Pictures stay out. Everything else in the listing below gets written out exactly.

Information below:

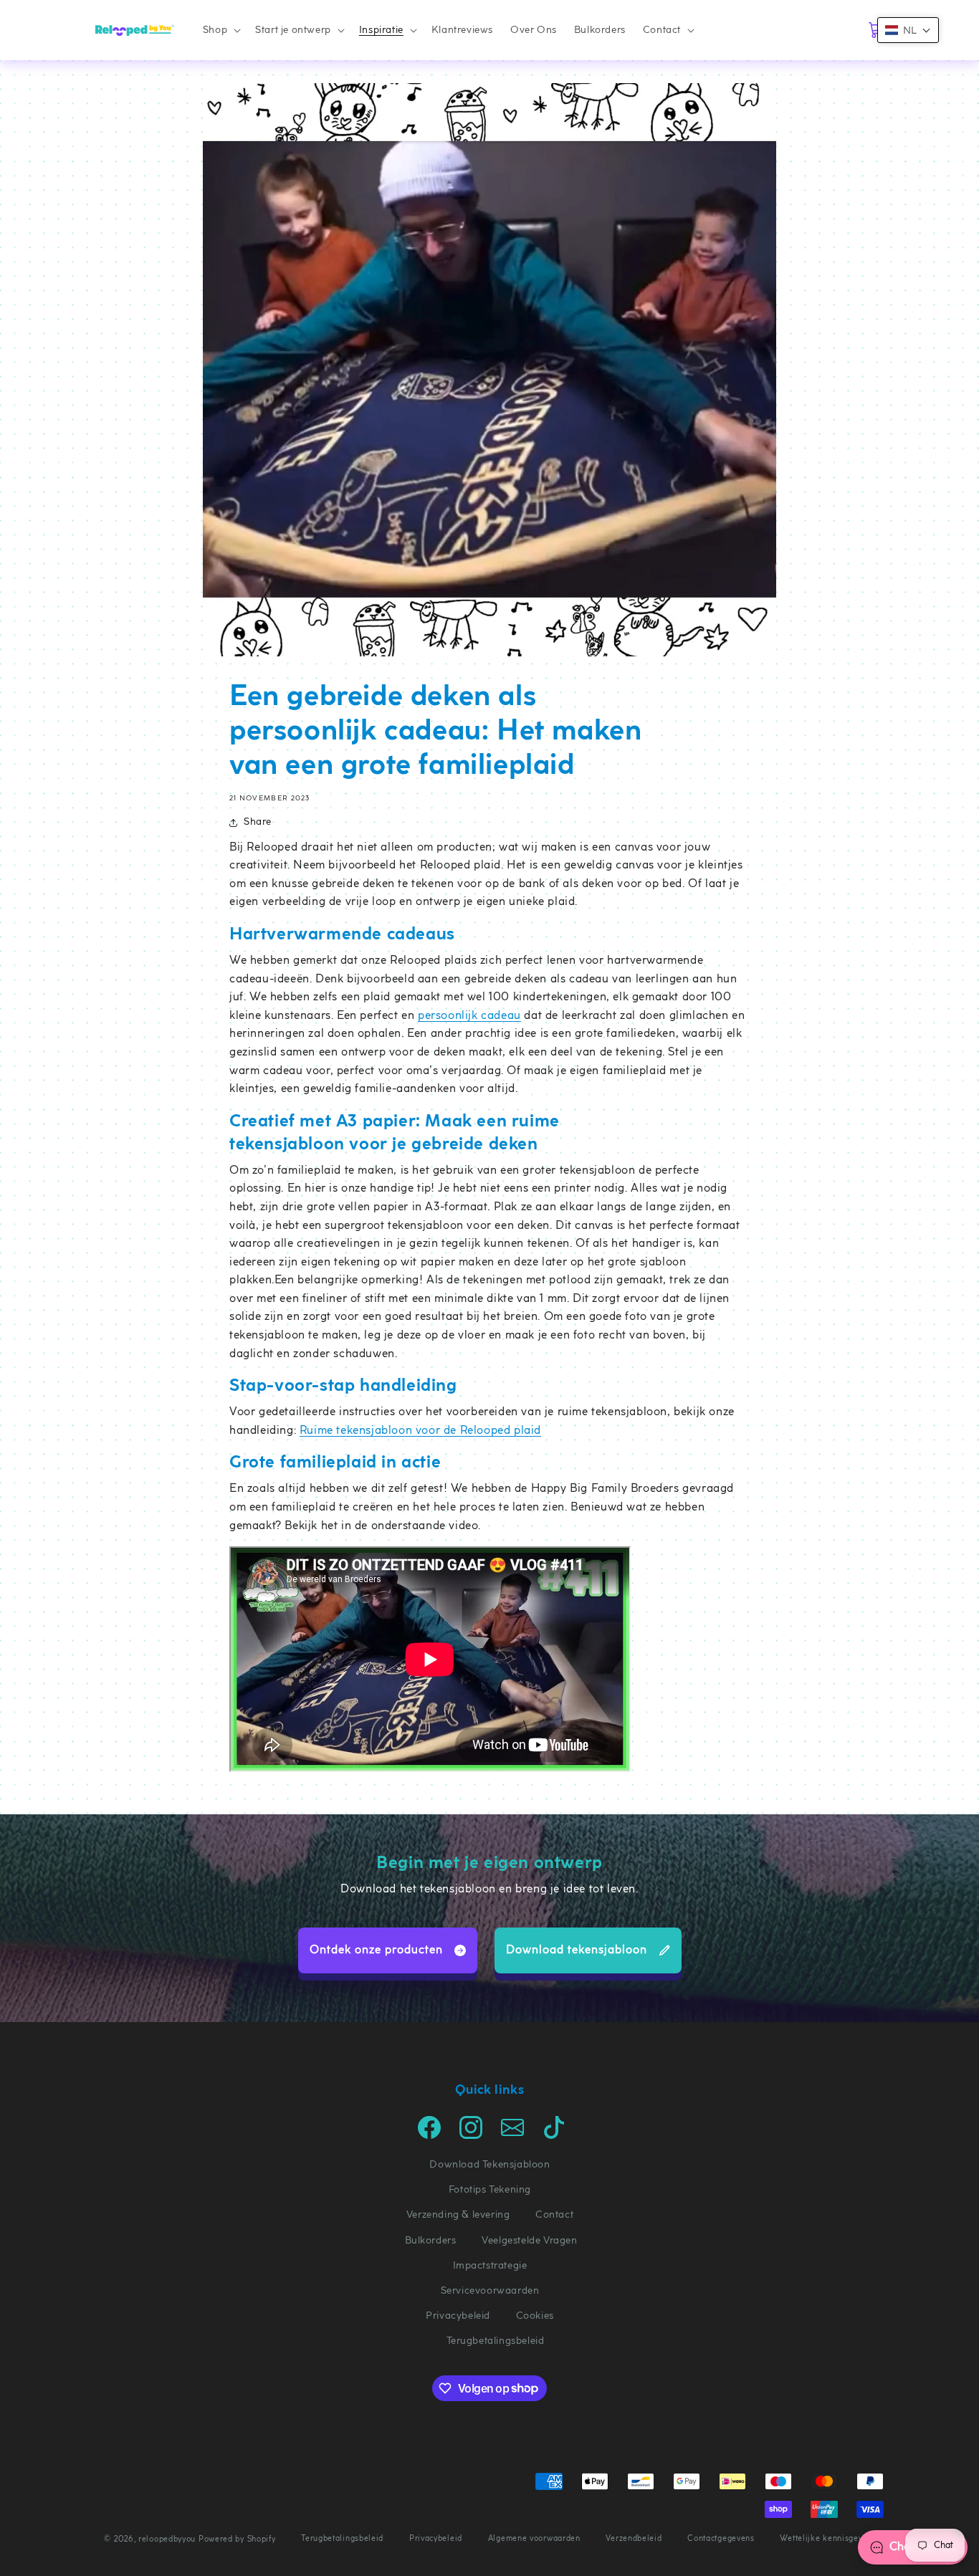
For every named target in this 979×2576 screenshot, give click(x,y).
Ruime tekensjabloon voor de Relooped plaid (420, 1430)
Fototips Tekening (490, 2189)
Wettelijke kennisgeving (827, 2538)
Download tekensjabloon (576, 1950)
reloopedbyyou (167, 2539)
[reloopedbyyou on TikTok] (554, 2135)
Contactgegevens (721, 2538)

End of Information.

> **Answer space**:
For every named target in this 979×2576 screenshot, give click(x,y).
Ruime tekensjabloon voor de Relooped plaid (420, 1430)
Fototips Tekening (490, 2189)
Wettelijke kennisgeving (827, 2538)
Download tekensjabloon (576, 1950)
reloopedbyyou (167, 2539)
[reloopedbyyou on TikTok] (554, 2135)
Contactgegevens (721, 2538)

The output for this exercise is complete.